- Uma cerveja.
- 350 ou 500?
- O quê?
- Senhor, 350 ml ou 500 ml?
- Santo Cristo, eu só quero uma
cerveja, não uma aula de física.
- Desculpa, senhor, mas é que
preciso da informação para saber o que servir. E, ah propósito, se não for lhe
ofender, acho que quem estuda isso é a matemática.
- Que seja! Quero o copo maior.
- 500?
- O maior.
- Então, tá! 500.
O
homem estava prestes a esbravejar, entretanto repeliu o ímpeto no último
instante.
- Noite difícil, amigo?
- Não sabe o quanto.
- Ânimo, homem. É véspera de
Natal.
- Diga isso para a ciência e
aquele maldito do Darwin.
- Quem?
- Darwin! Ah, se eu soubesse o
que ele iria fazer. Menino danado, peguei mais de quatro vezes dissecando os
pobres dos sapos do jardim onde ele morava. Crianças, deixa elas, não sabem o
que fazem. Deu no que deu.
- E esse Darwin, faz o que agora?
- Agora? Nada mais, o que tinha
para fazer já fez. Maldita teoria da evolução.

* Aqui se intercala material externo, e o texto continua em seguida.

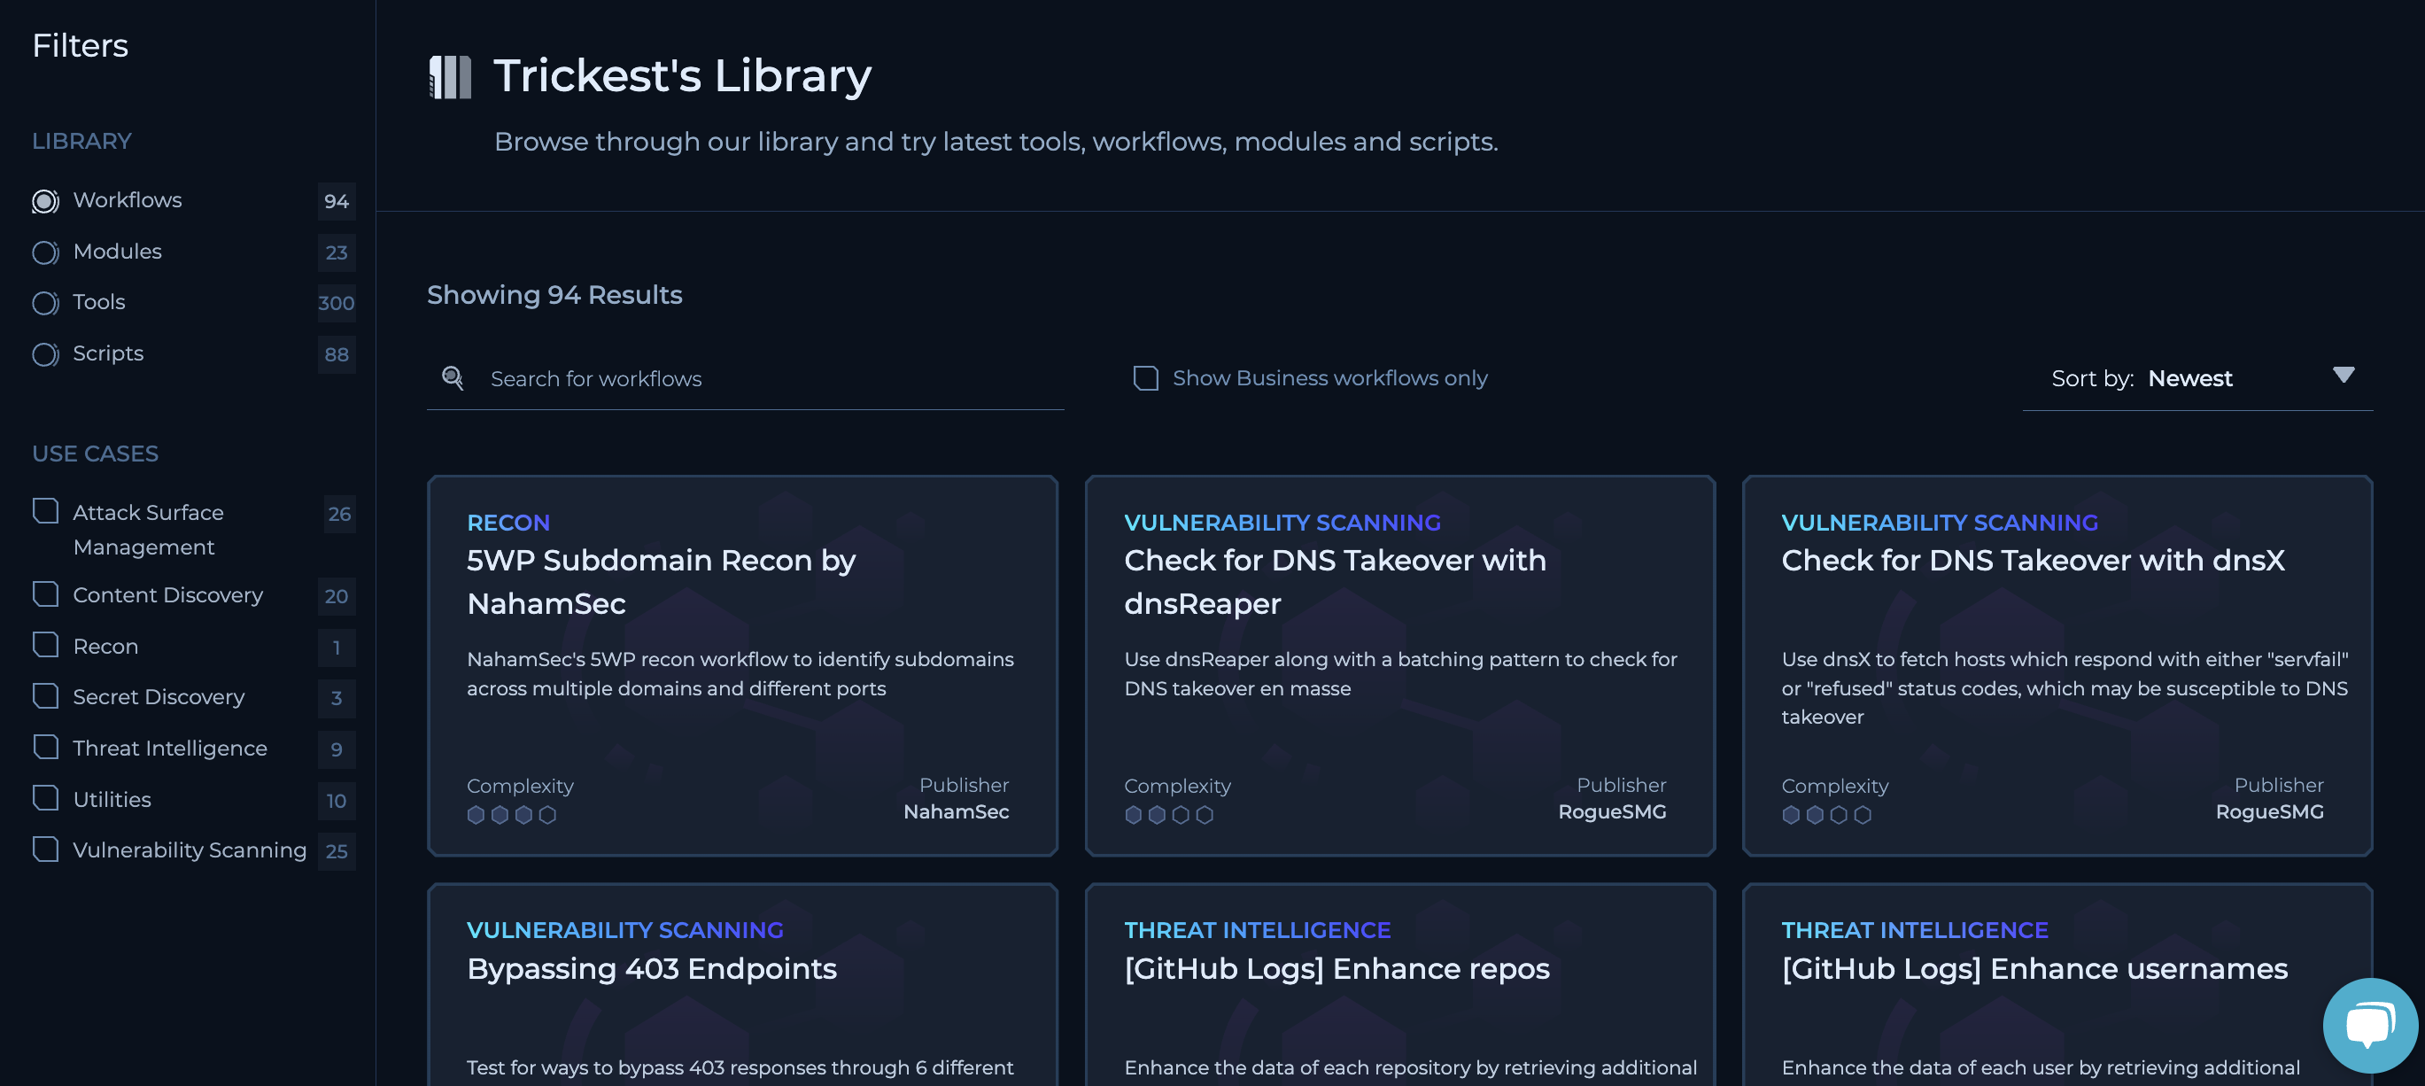Open the Sort by dropdown arrow
Viewport: 2425px width, 1086px height.
click(2343, 375)
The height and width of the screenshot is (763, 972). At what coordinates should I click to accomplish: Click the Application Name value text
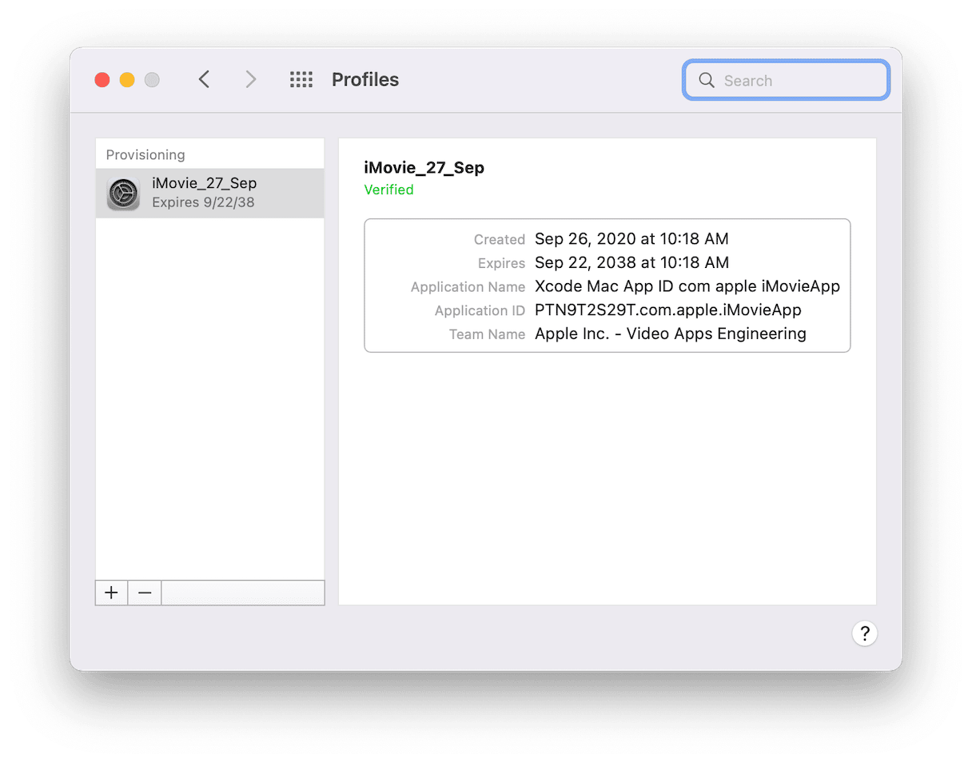[687, 286]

- Está falando de Charles Darwin?
- O próprio. Conheceu?
- Sim, li alguns livros da teoria
dele. Principalmente na escola.
- Até isso, material publicitário
gratuito. Ô moleque insolente...
- Como senhor?
- Darwin! Refiro-me a Darwin. Os
pais viviam brigando com ele, ficou mais de dois natais sem ganhar presente.
Sujeitinho arrogante.
- O senhor, visivelmente, bebeu
demais.
- Bebi? Descobriu como?
Investigação empírica? Baseado em dados estatísticos?
- Não, eu...
- Ou acha que estou bêbado por
lembrar da infância de Darwin? Quer que eu lembre da sua? Da surra que levou do
brutamontes do Dedé na sexta série?
- Como o senhor...
- Como eu sei? Como sei que você
guardava revistas escondidas debaixo da cama? Como sei de tudo isso?
O
dono do estabelecimento deixou o copo cair. Nunca contara aquilo a ninguém.
- Sei de tudo e de todos!
Ele
tinha barba branca, cabelos desalinhados formando uma espessa cortina branca e
uma presença onipresente graças a seu corpo corpulento. De repente, um estalo
rompeu no homem. Deus! Estava diante de Deus!
- Você é...Deus?
- Deus? Eu tenho cara de Deus?
Misericórdia! É Natal, estamos em um bar a quilômetros de qualquer residência,
você não ouviu barulho de automóvel, eu apareço de barba branca, cabelo branco
e falo tudo que aconteceu na sua infância e você acha que sou Deus? Estou
dizendo...Francamente, Deus?
- Ãã...desculpe, não quis
ofendê-lo. Mas se você não é Deus, eu estou falando com...
- Diga!
- Sei lá, Moisés, Noé, São Pedro,
alguma autoridade bíblica?
- Só pode ser brincadeira, você
está sendo gravado? Eu posso descobrir, hein!!
- Eu? Não, não, eu apenas
trabalho aqui, senhor.
- Nada é o que parece, perdemos a
inocência, desconfiamos de tudo e de todos. Há quanto tempo você trabalha aqui?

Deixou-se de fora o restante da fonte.